- DIRECTIONS -
Complete, exact copies of all entries are needed.

- AVAILABLE DATA -

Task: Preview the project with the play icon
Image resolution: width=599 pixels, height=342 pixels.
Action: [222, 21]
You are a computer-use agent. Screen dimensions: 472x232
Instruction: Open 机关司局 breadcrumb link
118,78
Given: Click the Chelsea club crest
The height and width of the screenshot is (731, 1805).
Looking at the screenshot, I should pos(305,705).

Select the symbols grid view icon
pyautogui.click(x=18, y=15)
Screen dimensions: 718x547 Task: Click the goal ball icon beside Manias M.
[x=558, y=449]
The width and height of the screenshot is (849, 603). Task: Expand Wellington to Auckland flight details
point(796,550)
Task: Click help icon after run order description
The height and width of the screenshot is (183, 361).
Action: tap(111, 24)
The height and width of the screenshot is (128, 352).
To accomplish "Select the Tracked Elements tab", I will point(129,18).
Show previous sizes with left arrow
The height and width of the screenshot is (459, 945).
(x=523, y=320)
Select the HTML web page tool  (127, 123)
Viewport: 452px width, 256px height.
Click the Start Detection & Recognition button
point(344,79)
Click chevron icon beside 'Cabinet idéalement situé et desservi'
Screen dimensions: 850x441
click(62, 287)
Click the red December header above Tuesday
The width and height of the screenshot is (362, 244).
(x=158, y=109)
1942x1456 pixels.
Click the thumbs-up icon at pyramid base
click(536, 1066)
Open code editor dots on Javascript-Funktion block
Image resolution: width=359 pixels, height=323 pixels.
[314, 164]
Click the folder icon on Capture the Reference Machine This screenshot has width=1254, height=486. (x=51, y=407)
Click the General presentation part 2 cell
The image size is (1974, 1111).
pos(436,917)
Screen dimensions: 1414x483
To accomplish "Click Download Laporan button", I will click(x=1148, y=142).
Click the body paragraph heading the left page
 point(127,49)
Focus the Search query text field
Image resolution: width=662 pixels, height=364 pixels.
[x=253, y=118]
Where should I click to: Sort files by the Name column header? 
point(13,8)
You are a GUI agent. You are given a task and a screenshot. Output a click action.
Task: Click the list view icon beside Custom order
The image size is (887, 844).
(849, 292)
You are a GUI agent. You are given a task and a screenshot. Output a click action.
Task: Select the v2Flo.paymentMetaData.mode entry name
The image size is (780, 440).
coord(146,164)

- EXERCISE ANSWER -
Task: Preview the project with the play icon
Image resolution: width=599 pixels, height=342 pixels.
Action: [222, 21]
You are a computer-use agent. Screen dimensions: 472x232
Instruction: Open 机关司局 breadcrumb link
118,78
Given: Click the Chelsea club crest
The height and width of the screenshot is (731, 1805).
Looking at the screenshot, I should pos(305,705).

Select the symbols grid view icon
pyautogui.click(x=18, y=15)
Screen dimensions: 718x547 Task: Click the goal ball icon beside Manias M.
[x=558, y=449]
The width and height of the screenshot is (849, 603). Task: Expand Wellington to Auckland flight details
point(796,550)
Task: Click help icon after run order description
The height and width of the screenshot is (183, 361).
Action: tap(111, 24)
The height and width of the screenshot is (128, 352).
To accomplish "Select the Tracked Elements tab", I will point(129,18).
Show previous sizes with left arrow
The height and width of the screenshot is (459, 945).
(x=523, y=320)
Select the HTML web page tool  (127, 123)
Viewport: 452px width, 256px height.
Click the Start Detection & Recognition button
point(344,79)
Click chevron icon beside 'Cabinet idéalement situé et desservi'
Screen dimensions: 850x441
click(62, 287)
Click the red December header above Tuesday
The width and height of the screenshot is (362, 244).
(x=158, y=109)
1942x1456 pixels.
Click the thumbs-up icon at pyramid base
click(536, 1066)
Open code editor dots on Javascript-Funktion block
Image resolution: width=359 pixels, height=323 pixels.
[314, 164]
Click the folder icon on Capture the Reference Machine This screenshot has width=1254, height=486. (x=51, y=407)
Click the General presentation part 2 cell
The image size is (1974, 1111).
pos(436,917)
Screen dimensions: 1414x483
To accomplish "Click Download Laporan button", I will click(x=1148, y=142).
Click the body paragraph heading the left page
 point(127,49)
Focus the Search query text field
Image resolution: width=662 pixels, height=364 pixels.
[x=253, y=118]
Where should I click to: Sort files by the Name column header? 
point(13,8)
You are a GUI agent. You are given a task and a screenshot. Output a click action.
Task: Click the list view icon beside Custom order
The image size is (887, 844).
(849, 292)
You are a GUI agent. You are given a task and a screenshot. Output a click action.
Task: Select the v2Flo.paymentMetaData.mode entry name
The image size is (780, 440).
coord(146,164)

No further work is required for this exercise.